Top of Information
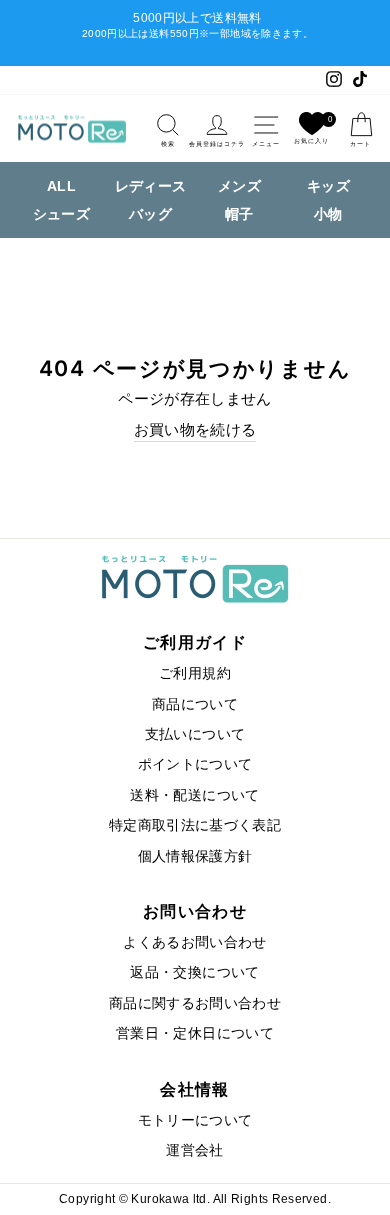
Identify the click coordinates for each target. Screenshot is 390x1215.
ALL (61, 186)
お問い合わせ (195, 911)
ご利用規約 (195, 673)
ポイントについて (195, 764)
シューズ (61, 214)
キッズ (328, 186)
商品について (195, 704)
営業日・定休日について (195, 1033)
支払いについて (195, 734)
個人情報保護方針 (195, 856)
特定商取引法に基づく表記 (195, 825)
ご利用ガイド (195, 642)
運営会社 (194, 1150)
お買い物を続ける (195, 430)
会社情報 (194, 1089)
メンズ (239, 186)
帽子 (239, 214)
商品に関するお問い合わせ (195, 1003)
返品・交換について (194, 972)
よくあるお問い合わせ (195, 942)
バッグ (150, 214)
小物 (328, 214)
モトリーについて (195, 1120)
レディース (151, 186)
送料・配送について (194, 795)
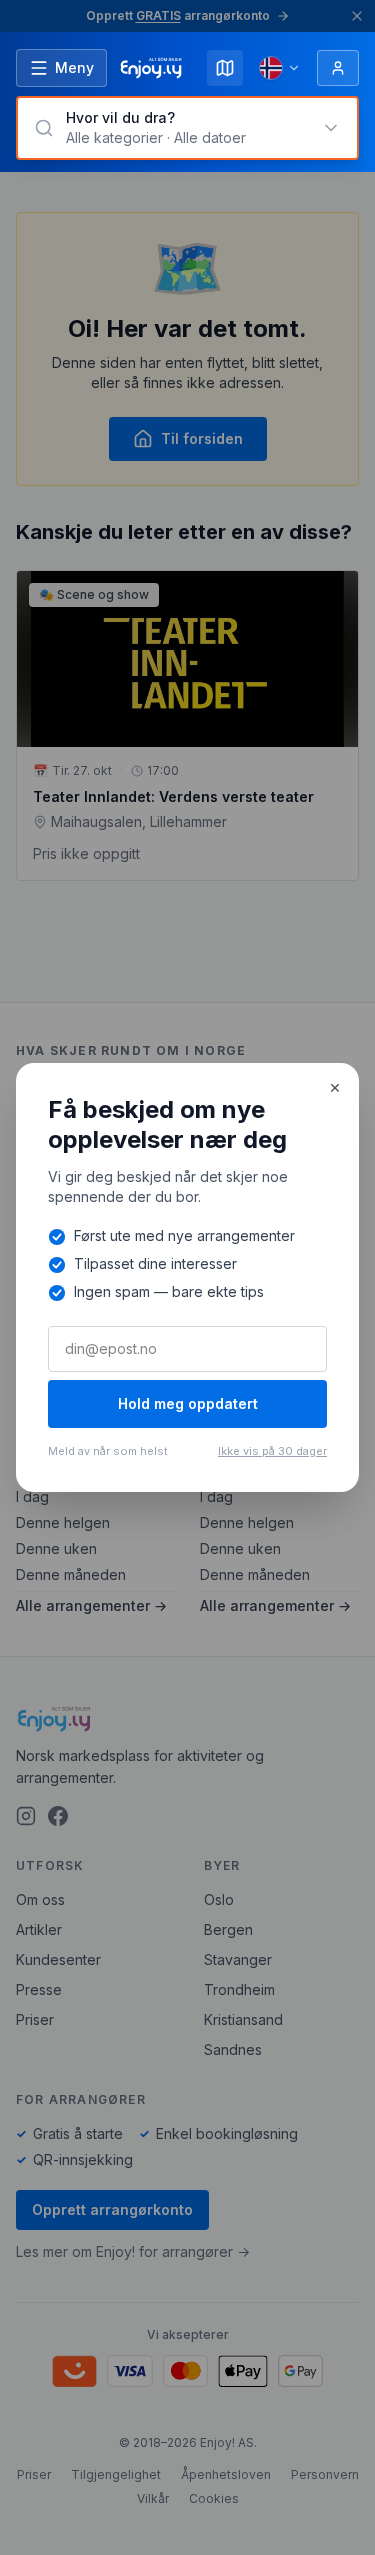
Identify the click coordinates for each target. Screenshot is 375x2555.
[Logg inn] (338, 68)
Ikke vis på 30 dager (272, 1451)
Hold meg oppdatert (188, 1403)
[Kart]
Bottom of Information
*Problem statement*
Provide the number of lines in the entries that include "each", and no other text.

*Task output*
2